Vandoosler hizo un breve gesto hacia las nubes y desapareció.
—¡Lo están tapando! —dijo Mathias—. No había nada.
Marc lanzó un suspiro de auténtico alivio.
—Fin —dijo Lucien.
Se frotó los brazos y las piernas entumecidos por la larga vigilancia, aprisionado entre el cazador-recolector y el medievalista. Marc cerró la ventana.
—Voy a decírselo a Juliette —dijo Mathias.
—¿No puedes esperar? —preguntó Marc—. De todas formas, trabajas esta tarde, ¿no?
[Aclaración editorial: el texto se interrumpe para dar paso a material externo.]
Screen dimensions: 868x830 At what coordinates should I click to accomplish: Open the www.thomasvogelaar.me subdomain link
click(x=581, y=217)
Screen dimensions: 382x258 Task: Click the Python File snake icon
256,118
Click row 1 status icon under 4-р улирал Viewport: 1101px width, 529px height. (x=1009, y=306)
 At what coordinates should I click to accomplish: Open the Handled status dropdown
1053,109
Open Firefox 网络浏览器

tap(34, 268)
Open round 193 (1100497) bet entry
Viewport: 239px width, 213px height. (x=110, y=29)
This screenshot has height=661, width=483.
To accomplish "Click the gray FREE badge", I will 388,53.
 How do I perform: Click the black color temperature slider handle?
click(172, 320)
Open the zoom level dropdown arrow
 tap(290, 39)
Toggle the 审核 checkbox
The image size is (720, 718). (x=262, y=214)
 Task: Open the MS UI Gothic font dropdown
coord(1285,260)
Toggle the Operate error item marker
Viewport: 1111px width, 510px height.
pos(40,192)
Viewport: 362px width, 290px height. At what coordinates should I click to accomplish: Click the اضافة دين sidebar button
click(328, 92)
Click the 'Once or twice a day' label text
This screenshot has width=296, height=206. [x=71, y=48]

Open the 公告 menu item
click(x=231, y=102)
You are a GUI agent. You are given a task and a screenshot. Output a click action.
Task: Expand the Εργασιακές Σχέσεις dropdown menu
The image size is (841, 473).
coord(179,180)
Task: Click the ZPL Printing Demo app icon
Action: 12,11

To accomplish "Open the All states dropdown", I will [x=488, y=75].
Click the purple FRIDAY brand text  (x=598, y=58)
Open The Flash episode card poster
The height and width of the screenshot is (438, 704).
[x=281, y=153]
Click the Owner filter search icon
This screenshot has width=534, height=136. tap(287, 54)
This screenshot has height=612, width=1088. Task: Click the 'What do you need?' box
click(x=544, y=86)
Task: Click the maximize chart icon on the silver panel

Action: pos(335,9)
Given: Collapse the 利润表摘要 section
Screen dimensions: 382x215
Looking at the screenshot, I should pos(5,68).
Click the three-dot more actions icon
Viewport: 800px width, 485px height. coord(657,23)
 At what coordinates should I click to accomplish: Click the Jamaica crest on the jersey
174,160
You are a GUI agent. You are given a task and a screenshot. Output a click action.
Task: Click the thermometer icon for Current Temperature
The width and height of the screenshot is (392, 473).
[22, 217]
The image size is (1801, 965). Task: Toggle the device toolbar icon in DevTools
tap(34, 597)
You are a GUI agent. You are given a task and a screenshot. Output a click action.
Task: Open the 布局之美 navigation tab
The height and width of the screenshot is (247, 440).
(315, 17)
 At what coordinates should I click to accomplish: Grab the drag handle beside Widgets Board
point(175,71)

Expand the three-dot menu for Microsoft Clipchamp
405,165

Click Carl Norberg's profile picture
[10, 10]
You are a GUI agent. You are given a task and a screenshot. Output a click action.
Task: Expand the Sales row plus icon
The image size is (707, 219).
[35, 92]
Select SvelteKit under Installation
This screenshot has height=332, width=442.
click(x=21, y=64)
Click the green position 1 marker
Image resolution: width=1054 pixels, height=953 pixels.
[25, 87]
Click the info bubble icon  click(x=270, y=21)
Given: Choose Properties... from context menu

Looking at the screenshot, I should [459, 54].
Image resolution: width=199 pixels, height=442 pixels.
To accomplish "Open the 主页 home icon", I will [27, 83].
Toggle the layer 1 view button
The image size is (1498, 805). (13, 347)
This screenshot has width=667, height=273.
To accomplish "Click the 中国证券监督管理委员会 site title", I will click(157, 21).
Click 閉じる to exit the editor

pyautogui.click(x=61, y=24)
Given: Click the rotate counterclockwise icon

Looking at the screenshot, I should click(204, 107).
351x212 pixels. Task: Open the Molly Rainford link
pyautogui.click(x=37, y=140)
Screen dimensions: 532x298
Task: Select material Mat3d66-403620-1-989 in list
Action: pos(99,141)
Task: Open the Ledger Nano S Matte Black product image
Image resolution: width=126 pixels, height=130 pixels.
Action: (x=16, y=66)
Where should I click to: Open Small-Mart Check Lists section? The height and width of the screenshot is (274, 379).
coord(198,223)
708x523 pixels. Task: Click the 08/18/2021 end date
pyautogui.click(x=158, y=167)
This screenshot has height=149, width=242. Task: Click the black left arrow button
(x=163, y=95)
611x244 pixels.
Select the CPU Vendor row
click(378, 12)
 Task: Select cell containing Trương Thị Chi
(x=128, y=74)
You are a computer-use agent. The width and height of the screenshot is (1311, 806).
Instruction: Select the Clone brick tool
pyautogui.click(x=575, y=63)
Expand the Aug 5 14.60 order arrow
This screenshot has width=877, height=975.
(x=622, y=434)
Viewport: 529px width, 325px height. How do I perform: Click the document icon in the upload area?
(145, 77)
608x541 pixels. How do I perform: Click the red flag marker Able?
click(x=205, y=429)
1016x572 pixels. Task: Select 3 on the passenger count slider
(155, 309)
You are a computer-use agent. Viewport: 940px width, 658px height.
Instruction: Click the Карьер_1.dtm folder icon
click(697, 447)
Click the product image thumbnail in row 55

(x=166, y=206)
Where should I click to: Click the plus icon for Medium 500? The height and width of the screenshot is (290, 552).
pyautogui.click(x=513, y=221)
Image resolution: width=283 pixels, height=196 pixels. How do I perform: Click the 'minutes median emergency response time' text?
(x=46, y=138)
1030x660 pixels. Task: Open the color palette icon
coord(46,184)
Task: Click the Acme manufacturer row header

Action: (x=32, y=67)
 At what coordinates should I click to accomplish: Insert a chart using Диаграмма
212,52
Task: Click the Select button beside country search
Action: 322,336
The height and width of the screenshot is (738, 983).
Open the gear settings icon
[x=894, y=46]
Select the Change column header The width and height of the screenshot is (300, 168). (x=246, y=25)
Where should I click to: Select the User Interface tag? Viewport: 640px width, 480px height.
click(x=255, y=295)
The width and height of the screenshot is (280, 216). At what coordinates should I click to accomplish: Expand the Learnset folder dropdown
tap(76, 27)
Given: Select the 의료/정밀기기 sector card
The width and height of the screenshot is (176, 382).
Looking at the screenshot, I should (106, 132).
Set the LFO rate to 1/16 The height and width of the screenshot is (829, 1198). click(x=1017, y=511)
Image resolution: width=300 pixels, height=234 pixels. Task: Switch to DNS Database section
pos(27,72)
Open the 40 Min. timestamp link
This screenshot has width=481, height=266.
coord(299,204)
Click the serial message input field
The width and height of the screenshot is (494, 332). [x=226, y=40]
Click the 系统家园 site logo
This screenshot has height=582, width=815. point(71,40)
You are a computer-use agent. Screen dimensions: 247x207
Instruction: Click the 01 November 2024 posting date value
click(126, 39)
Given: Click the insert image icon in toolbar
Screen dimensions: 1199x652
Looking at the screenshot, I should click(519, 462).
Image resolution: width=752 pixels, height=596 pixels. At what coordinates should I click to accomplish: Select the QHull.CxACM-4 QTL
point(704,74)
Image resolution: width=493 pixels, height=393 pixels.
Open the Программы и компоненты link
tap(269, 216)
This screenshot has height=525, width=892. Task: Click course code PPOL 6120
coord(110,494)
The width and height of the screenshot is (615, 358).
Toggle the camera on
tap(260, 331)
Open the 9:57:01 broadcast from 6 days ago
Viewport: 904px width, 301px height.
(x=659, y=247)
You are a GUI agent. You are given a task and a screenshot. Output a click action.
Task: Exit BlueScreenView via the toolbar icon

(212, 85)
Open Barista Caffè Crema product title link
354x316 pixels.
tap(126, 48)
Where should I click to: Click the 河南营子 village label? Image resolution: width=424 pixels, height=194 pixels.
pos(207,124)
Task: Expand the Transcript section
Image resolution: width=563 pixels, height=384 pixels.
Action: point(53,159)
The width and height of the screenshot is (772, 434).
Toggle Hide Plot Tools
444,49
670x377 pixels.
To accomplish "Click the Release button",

—No, es lunes. Los lunes está cerrado.
—Ah, sí. Entonces haz lo que quieras.
—Es que me parece —dijo Mathias— que sería un detalle avisarla de que su amiga no está debajo del árbol, ¿no crees? Ya hemos tenido bastantes preocupaciones. Es más agradable saber que está dándose un garbeo por ahí.
—Sí. Haz lo que quieras.
Mathias desapareció.
—¿Qué opinas? —preguntó Marc a Lucien.
—Creo que Sophia recibió una postal del tal Stelyos, que volvió a ver al tipo y que, desengañada de su marido, harta de estar en París y añorando su tierra natal, decidió largarse con el griego. Una buena decisión. A mí no me gustaría acostarme con Relivaux. Ella dará señales de vida de aquí a dos meses, cuando se le haya pasado el entusiasmo. Una postalita desde Atenas.
—No, hablo de Mathias. De Mathias y Juliette. ¿Qué opinas de ellos? ¿No has visto nada?
—No mucho.
—¿Algún detalle? ¿No has visto algún detalle?
—Sí, detalles. Detalles los hay por todas partes, ya sabes. No hay por qué darles tanta importancia. ¿Acaso te molesta? ¿A ti te gustaba?
—Claro que no —dijo Marc—. En realidad, me da igual. Estoy diciendo gilipolleces. Olvídalo.
Oyeron al comisario subir las escaleras. Sin detenerse, gritó al pasar que no había nada que declarar.
—Los combates quedan suspendidos —dijo Lucien.
Antes de salir, miró a Marc, que se había quedado apostado delante de la ventana. El día estaba cayendo.
—Harías mejor volviendo a trabajar en tu comercio rural —dijo—. Ya no hay nada que ver. Ella está en una isla griega. Disfrutando. Los griegos son muy alegres.
—¿De dónde has sacado eso?
—Me lo acabo de inventar.
—Seguro que tienes razón. Debe de haberse largado.
—¿A ti te gustaría acostarte con Relivaux?
—Por favor… —dijo Marc.
—Entonces, ya lo ves. Ella se ha largado.